For the Suite Team, we have two project files that we can use to generate Solution Files:

dotnet/ITsynch.Suite.Framework.tvproj includes framework, modules, runtime, samples and templates. Basically everything except services. This is what we use to develop new modules / features.

Now, when we need to refactor / rename of any public API, we must use dotnet/ITsynch.Suite.tvproj to do so. This file includes everything! all Services are included. We can use this file to perform atomic refactors across the entire project.

You can use the ITsynch.Suite.tvproj for daily developing, however, when more projects are added to the monorepo, we believe this will be unfeasible.

Running SlnGen

The easiest way to run SlnGen is by using the dotnet/slngen.sh script. You can provide your .tvproj file as an argument.

Bash
cd dotnet
./slngen.sh src/services/DataSync/ITsynch.Suite.DataSync.tvproj

or

Bash
cd dotnet
./slngen.sh DataSync

Tip

For working on the Suite Framework, simply run ./slngen.sh without any arguments.

It will open VS2019 for you with a solution loaded with all projects that are required for development.

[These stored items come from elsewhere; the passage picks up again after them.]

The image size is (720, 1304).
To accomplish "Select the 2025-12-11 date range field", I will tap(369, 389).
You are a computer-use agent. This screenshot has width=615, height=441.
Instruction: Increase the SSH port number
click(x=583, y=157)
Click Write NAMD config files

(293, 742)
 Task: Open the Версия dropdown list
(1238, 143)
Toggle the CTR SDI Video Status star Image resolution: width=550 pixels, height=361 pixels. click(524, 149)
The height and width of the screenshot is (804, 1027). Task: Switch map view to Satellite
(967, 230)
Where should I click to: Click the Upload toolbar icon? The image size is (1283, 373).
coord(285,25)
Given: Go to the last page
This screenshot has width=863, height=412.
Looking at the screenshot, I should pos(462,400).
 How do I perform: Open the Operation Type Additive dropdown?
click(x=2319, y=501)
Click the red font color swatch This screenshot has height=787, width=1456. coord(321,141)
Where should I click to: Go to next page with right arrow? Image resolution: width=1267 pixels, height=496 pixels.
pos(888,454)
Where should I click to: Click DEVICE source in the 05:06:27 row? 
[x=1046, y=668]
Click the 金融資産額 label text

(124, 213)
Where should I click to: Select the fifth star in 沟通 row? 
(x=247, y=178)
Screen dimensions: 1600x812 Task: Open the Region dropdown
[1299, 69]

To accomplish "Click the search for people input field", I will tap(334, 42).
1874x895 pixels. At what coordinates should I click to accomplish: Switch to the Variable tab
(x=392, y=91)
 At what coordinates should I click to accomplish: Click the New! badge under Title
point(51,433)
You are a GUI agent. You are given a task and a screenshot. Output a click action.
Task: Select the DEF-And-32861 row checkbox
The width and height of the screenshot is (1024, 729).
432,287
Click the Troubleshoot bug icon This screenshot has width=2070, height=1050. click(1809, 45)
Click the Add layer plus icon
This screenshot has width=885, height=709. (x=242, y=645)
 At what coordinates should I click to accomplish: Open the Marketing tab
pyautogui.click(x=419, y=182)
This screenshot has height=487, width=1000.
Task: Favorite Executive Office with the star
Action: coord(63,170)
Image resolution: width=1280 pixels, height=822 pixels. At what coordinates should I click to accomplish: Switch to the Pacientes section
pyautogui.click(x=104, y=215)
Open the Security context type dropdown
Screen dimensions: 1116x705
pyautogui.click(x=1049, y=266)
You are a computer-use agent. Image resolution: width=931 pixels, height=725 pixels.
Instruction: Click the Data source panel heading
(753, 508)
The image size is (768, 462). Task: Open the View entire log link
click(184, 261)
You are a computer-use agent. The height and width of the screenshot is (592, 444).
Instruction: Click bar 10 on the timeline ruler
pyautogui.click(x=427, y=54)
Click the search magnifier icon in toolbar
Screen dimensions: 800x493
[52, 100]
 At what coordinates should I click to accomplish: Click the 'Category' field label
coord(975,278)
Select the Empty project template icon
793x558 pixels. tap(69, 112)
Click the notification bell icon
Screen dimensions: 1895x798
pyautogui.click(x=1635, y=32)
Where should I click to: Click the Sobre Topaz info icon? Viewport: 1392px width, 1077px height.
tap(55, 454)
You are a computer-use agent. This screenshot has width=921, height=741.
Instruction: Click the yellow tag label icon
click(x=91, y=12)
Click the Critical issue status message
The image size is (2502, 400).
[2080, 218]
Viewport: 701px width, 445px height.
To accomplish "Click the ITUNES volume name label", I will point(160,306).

As we mentioned, we don't recommend uploading these files. We recommend all Teams to open Visual Studio by using the previous command.

Development Experience

Instead of opening VS2019, or the .sln file directly, we recommend teams get used to open VS2019 by running the slngen.sh command.

This will ensure that you always have a sln file up to date with the latest projects that the Suite or your Team have added.

Caveats

When pulling from dev, your previously generated solution may be outdated, hence you need to regenerate it.

You will see an error similar to:

Cannot restore MyProject.csproj, run dotnet restore or make sure you have added it to the solution file.